Este é o ângulo abordado por Trotsky quando denunciava o utopismo da “igualdade” jacobina. Se, para os jacobinos, a guilhotina se transformava em “um fim em si mesma” (o terror como momento de “autonomia do político” que entra em conflito violento com a sociedade burguesa por carecer de bases sociais de sustentação), o governo bolchevique, quaisquer que fossem as deformações a que foi submetido, foi uma ferramenta a serviço da emancipação histórica dos explorados e oprimidos: o governo mais progressista que já existiu na história da humanidade, sem esquecer a Comuna de Paris.

A Revolução Francesa – e o governo jacobino que a expressou em seu ponto mais alto – foi ainda a tragédia entre o “já não mais” de uma ordem monárquica caduca e o “ainda não” da revolução proletária (Bensaïd). Citando o grande historiador francês do século XIX, Michelet, o marxista francês afirma que os republicanos burgueses daquele século tinham atrás de si “o espectro das mil escolas que hoje chamamos de socialismo”: os enragés, os babuvistas e outros conspiradores pela igualdade que já carregavam “o germe obscuro de uma revolução desconhecida” (comunista).

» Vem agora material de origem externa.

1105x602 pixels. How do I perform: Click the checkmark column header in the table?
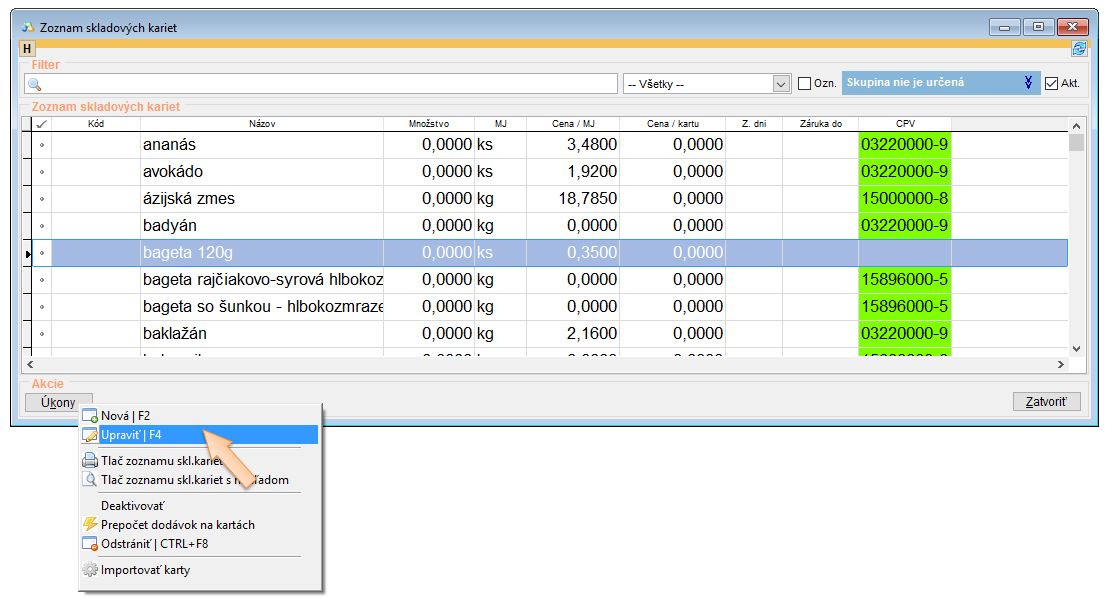coord(41,124)
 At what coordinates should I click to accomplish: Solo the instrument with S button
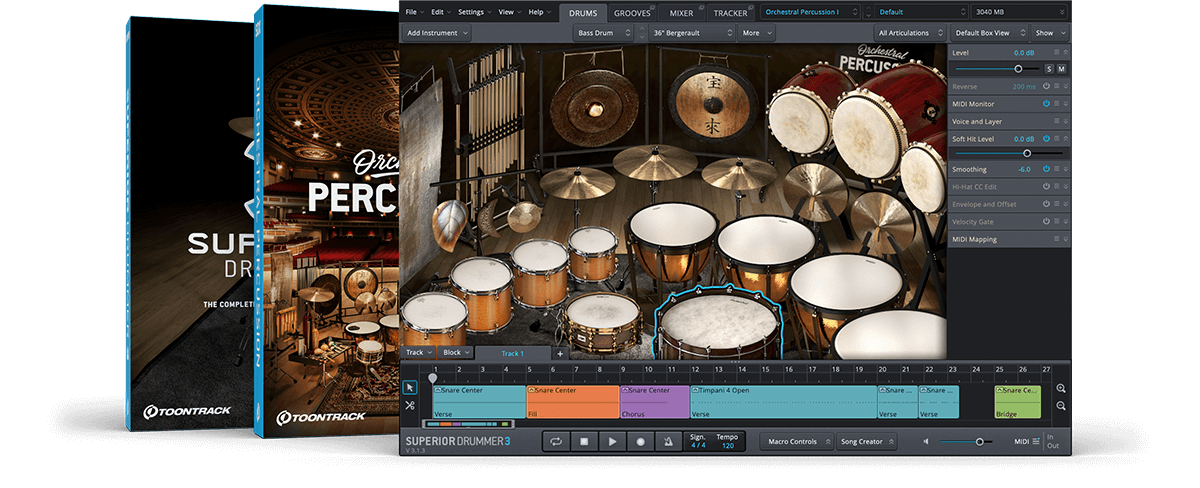coord(1049,69)
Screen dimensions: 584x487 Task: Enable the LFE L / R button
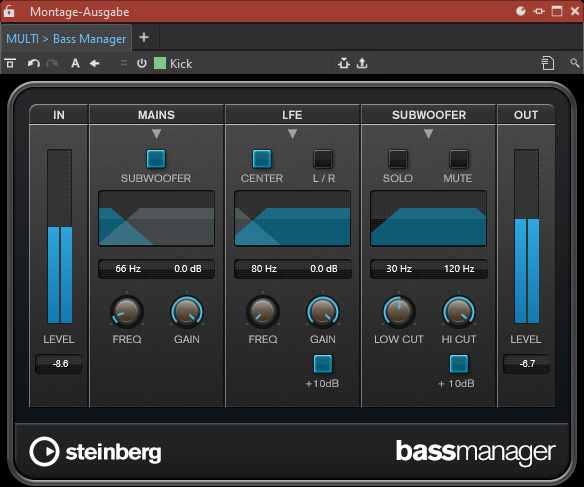point(323,159)
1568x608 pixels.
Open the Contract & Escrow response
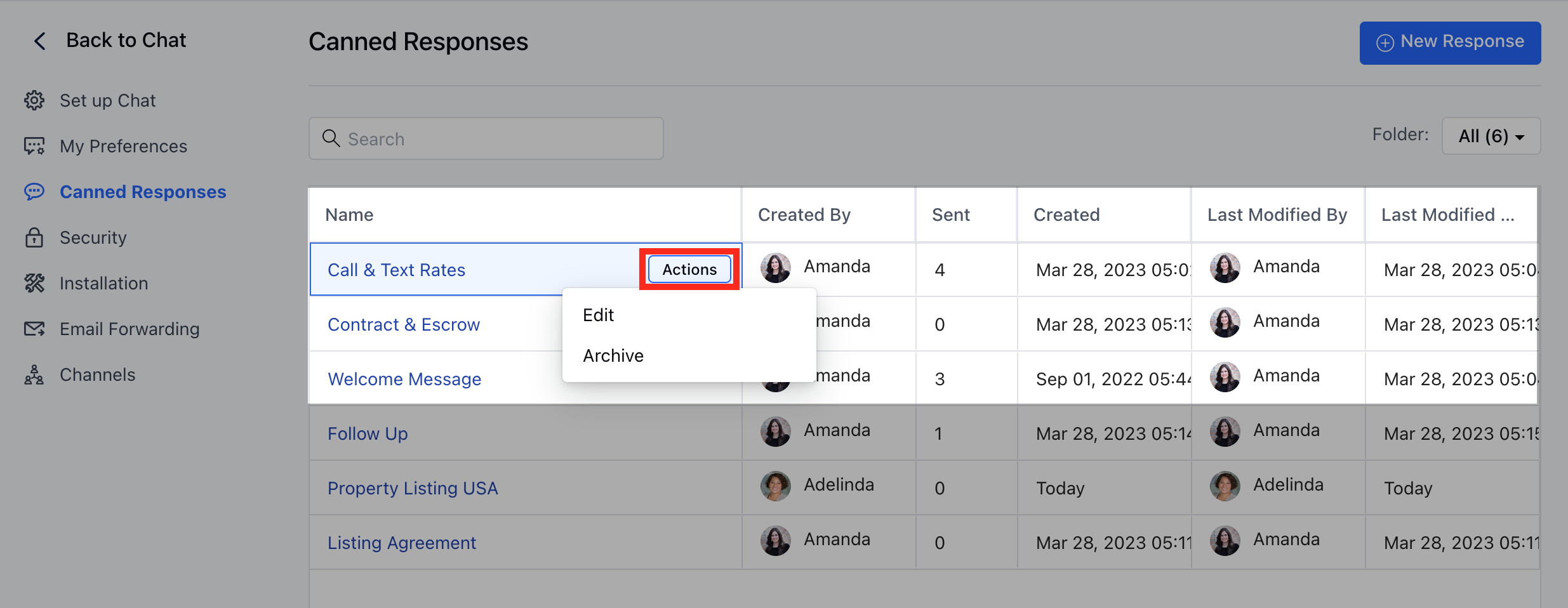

Nesse equilíbrio catastrófico entre o “já não mais” de uma revolução burguesa que não podia ir mais longe e o “ainda não” da revolução proletária, o cesarismo jacobino acabaria por beneficiar a burguesia vitoriosa. Os virtuosos tinham cumprido o seu tempo. Eram bons para o exílio ou para a guilhotina (“La révolution francaise refoullé”). Bensaïd denuncia os “agiotas e especuladores dos bens nacionais” (estatizados) como os beneficiários do saque da antiga propriedade feudal (além dos serviços que prestaram à burguesia ascendente). Um importante representante desse setor foi Danton, cuja moral mundana era oposta ao ascetismo de Robespierre.

Também neste aspecto não resistem às comparações com os bolcheviques, cuja direção histórica nunca teve essas motivações. Outra coisa, é claro, foi a burocracia que cercou Stalin e toda a laia de carreiristas que inundaram o partido imediatamente após a guerra civil. Por isso, quando Simon Pirani fala de uma “nova elite bolchevique” a partir de 1920, a definição está a serviço de um engano consciente, um sinal de adaptação aos tempos anticomunistas que correm: deixa de lado qualquer barreira clara entre a velha guarda revolucionária e a nova elite.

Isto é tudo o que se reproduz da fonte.